[DigitalPoint] App for Cloudflare®

[DigitalPoint] App for Cloudflare® 1.8.1

No permission to download
Seems like Cloudflare got their API sorted out now. I did figure out where an API call is being made for the stats block, so still going to do away with that. It's making an API call to determine the domain/zone for building the direct link into your Cloudflare account for the button in the stats block header (in case anyone is curious).

1686760473235.webp

Deciding now if we should cache the domain so it doesn't need to make an API call or if that deeplink into your Cloudflare account is even worth the effort (maybe remove it).
 
The fact that this thread isn't flooded with people seeing the same thing makes me think it's not something on Cloudflare's side.
Maybe it has something to do with 1M attachments we have?

The situation is significantly better after migrating back from R2 to local drive.

Now seeing 20 errors grouped together regarding purging the cache:
Code:
Error: Call to a member function getBody() on array src/addons/DigitalPoint/Cloudflare/Traits/XF.php:146
Generated by: ... 15.06.2023. u 06:48
Stack trace
#0 src/addons/DigitalPoint/Cloudflare/Api/Cloudflare.php(618): DigitalPoint\Cloudflare\Api\Cloudflare->parseResponse(Array)
#1 src/addons/DigitalPoint/Cloudflare/Api/Cloudflare.php(501): DigitalPoint\Cloudflare\Api\CloudflareAbstract->makeRequest('POST', 'zones/......', Array)
#2 src/addons/DigitalPoint/Cloudflare/Repository/Cloudflare.php(1014): DigitalPoint\Cloudflare\Api\CloudflareAbstract->purgeCache('......', Array)
#3 src/addons/DigitalPoint/Cloudflare/XF/Entity/Post.php(52): DigitalPoint\Cloudflare\Repository\CloudflareAbstract->purgeCache(Array)
#4 src/addons/DigitalPoint/Cloudflare/XF/Entity/Post.php(10): DigitalPoint\Cloudflare\XF\Entity\Post->purgeCloudflareCache()
#5 src/addons/XFES/XF/Entity/Post.php(9): DigitalPoint\Cloudflare\XF\Entity\Post->_postSave()
#6 src/XF/Mvc/Entity/Entity.php(1277): XFES\XF\Entity\Post->_postSave()
#7 src/XF/Service/Thread/Replier.php(214): XF\Mvc\Entity\Entity->save(true, false)

Exercise data:
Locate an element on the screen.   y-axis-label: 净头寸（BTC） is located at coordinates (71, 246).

* * *

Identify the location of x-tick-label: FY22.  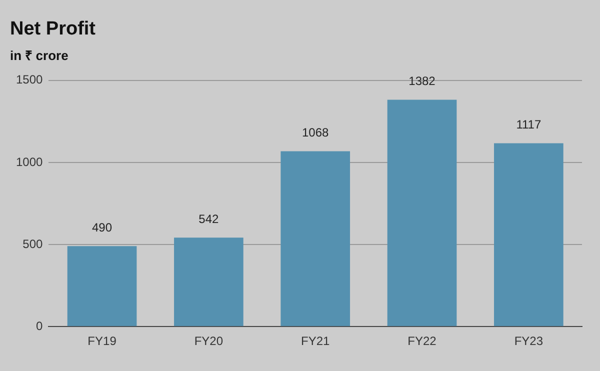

Questions to answer:
a) In the Cloudflare add-on thread:
(i) What does the API call for the stats block determine?
(ii) What change made the situation significantly better?
(iii) How many grouped errors are now showing up, and what do they concern?
b) Can you resume the Cloudflare add-on thread from its last line?
The records come from a different source than the Cloudflare add-on thread.

Your written answers:
a)
(i) The domain/zone, used to build the direct link into the Cloudflare account for the button in the stats block header.
(ii) Migrating back from R2 to local drive.
(iii) 20 errors, regarding purging the cache.

b)
#8 src/XF/Service/ValidateAndSavableTrait.php(42): XF\Service\Thread\Replier->_save()
#9 src/XF/Pub/Controller/Thread.php(616): XF\Service\Thread\Replier->save()
#10 src/XF/Mvc/Dispatcher.php(352): XF\Pub\Controller\Thread->actionAddReply(Object(XF\Mvc\ParameterBag))
#11 src/XF/Mvc/Dispatcher.php(259): XF\Mvc\Dispatcher->dispatchClass('XF:Thread', 'AddReply', Object(XF\Mvc\RouteMatch), Object(SV\ElasticSearchEssentials\XF\Pub\Controller\Thread), NULL)
#12 src/XF/Mvc/Dispatcher.php(115): XF\Mvc\Dispatcher->dispatchFromMatch(Object(XF\Mvc\RouteMatch), Object(SV\ElasticSearchEssentials\XF\Pub\Controller\Thread), NULL)
#13 src/XF/Mvc/Dispatcher.php(57): XF\Mvc\Dispatcher->dispatchLoop(Object(XF\Mvc\RouteMatch))
#14 src/XF/App.php(2487): XF\Mvc\Dispatcher->run()
#15 src/XF.php(524): XF\App->run()
#16 index.php(20): XF::runApp('XF\\Pub\\App')
#17 {main}
Request state
array(4) {
  ["url"] => string(127) "/threads/.../add-reply"
  ["referrer"] => string(145) "https://.../threads/....976266/"
  ["_GET"] => array(1) {
    ["/threads/...976266/add-reply"] => string(0) ""
  }
  ["_POST"] => array(10) {
    ["_xfToken"] => string(8) "********"
    ["message_html"] => string(178) "..."
    ["attachment_hash"] => string(32) "..."
    ["attachment_hash_combined"] => string(88) "..."
    ["last_date"] => string(10) "..."
    ["last_known_date"] => string(10) "..."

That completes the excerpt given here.